REPORT UNDER 5 U.S.C. § 801(a)(2)(A) ON A MAJOR RULE
ISSUED BY THE
DEPARTMENT OF Health and Human Services,
CENTERS FOR MEDICARE AND MEDICAID SERVICES
ENTITLED
"MEDICARE PROGRAM; REVISIONS TO PAYMENT POLICIES
UNDER THE PHYSICIAN FEE SCHEDULE AND OTHER REVISIONS
TO PART B FOR CY 2018; MEDICARE SHARED SAVINGS PROGRAM
REQUIREMENTS; AND MEDICARE DIABETES PREVENTION PROGRAM"

(RIN: 0938-AT02)

(i) Cost-benefit analysis

The Department of Health and Human Services, Centers for Medicare and Medicaid Services (CMS) provided a summary of the costs and benefits of the final rule.  CMS estimated an annualized monetized transfer of $0.3 billion for the Physician Fee Schedule Conversion Factor update, which would result in a monetized transfer from the federal government to physicians and other practitioners and providers and suppliers who receive payment under Medicare.  CMS also estimated an annualized monetized transfer of $0.1 billion from beneficiaries to the federal government.  CMS stated that the information collection request costs are $296 million and the regulatory familiarization costs are $2 million.  Finally, CMS determined the total costs savings are $182 million.

(ii) Agency actions relevant to the Regulatory Flexibility Act (RFA), 5 U.S.C. §§ 603-605, 607, and 609

CMS determined that approximately 95 percent of practitioners, other providers, and suppliers are considered to be small entities, based upon the Small Business Association's standards.  CMS stated that the effects of changes to payment rates for practitioners, alternative options considered to the proposed payment rates, and specific alternatives for individual codes are discussed in the final rule.

(iii) Agency actions relevant to sections 202-205 of the Unfunded Mandates Reform Act of 1995, 2 U.S.C. §§ 1532-1535

CMS found that this final rule will impose no mandates on state, local, or tribal governments or on the private sector.

(iv) Other relevant information or requirements under acts and executive orders

Administrative Procedure Act, 5 U.S.C. §§ 551 et seq.

On July 21, 2017, CMS published a proposed rule.  82 Fed. Reg. 33,950.  CMS responded to the comments in the final rule.

Paperwork Reduction Act (PRA), 44 U.S.C. §§ 3501-3520

CMS stated that a copy of the final rule was submitted to the Office of Management and Budget (OMB) for its review of the final rule's information collection and burden requirements.  CMS also included a table in the final rule summarizing the annual requirements and burdens of the information collection requests.

Statutory authorization for the rule

CMS stated that this rule was promulgated pursuant to sections 1102, 1834, 1871, 1881, 1893, and 1899 of the Social Security Act.

Executive Order No. 12,866 (Regulatory Planning and Review)

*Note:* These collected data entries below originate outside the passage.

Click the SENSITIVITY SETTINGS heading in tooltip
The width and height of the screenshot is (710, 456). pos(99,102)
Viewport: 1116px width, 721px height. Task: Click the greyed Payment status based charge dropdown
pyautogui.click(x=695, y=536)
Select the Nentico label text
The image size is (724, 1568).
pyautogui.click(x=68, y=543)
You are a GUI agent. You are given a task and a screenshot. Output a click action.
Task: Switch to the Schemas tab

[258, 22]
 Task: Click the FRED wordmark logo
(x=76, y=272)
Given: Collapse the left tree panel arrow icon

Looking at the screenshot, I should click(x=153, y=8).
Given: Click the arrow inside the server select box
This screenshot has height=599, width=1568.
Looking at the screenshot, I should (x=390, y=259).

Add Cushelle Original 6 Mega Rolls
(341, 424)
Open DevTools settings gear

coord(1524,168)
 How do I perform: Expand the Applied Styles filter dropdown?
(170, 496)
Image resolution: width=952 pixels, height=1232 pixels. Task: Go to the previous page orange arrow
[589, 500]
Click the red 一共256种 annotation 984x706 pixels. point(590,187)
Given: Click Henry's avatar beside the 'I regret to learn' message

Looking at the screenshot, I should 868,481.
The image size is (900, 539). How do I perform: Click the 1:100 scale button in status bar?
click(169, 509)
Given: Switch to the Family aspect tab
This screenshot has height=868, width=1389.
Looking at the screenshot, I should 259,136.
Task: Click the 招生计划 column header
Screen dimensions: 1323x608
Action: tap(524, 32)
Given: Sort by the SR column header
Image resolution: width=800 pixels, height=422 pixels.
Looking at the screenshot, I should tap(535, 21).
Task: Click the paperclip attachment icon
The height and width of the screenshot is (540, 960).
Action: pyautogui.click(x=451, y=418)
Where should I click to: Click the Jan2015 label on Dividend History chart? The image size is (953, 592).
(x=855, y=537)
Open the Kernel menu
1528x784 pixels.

CMS found that the final rule was economically significant as measured by the $100 million threshold.  CMS also stated that it prepared a Regulatory Impact Analysis presenting the costs and benefits of the final rule.

Executive Order No. 13,132 (Federalism)

CMS determined that this final rule does not impose any costs on state or local governments and that the requirements of the Order are not applicable.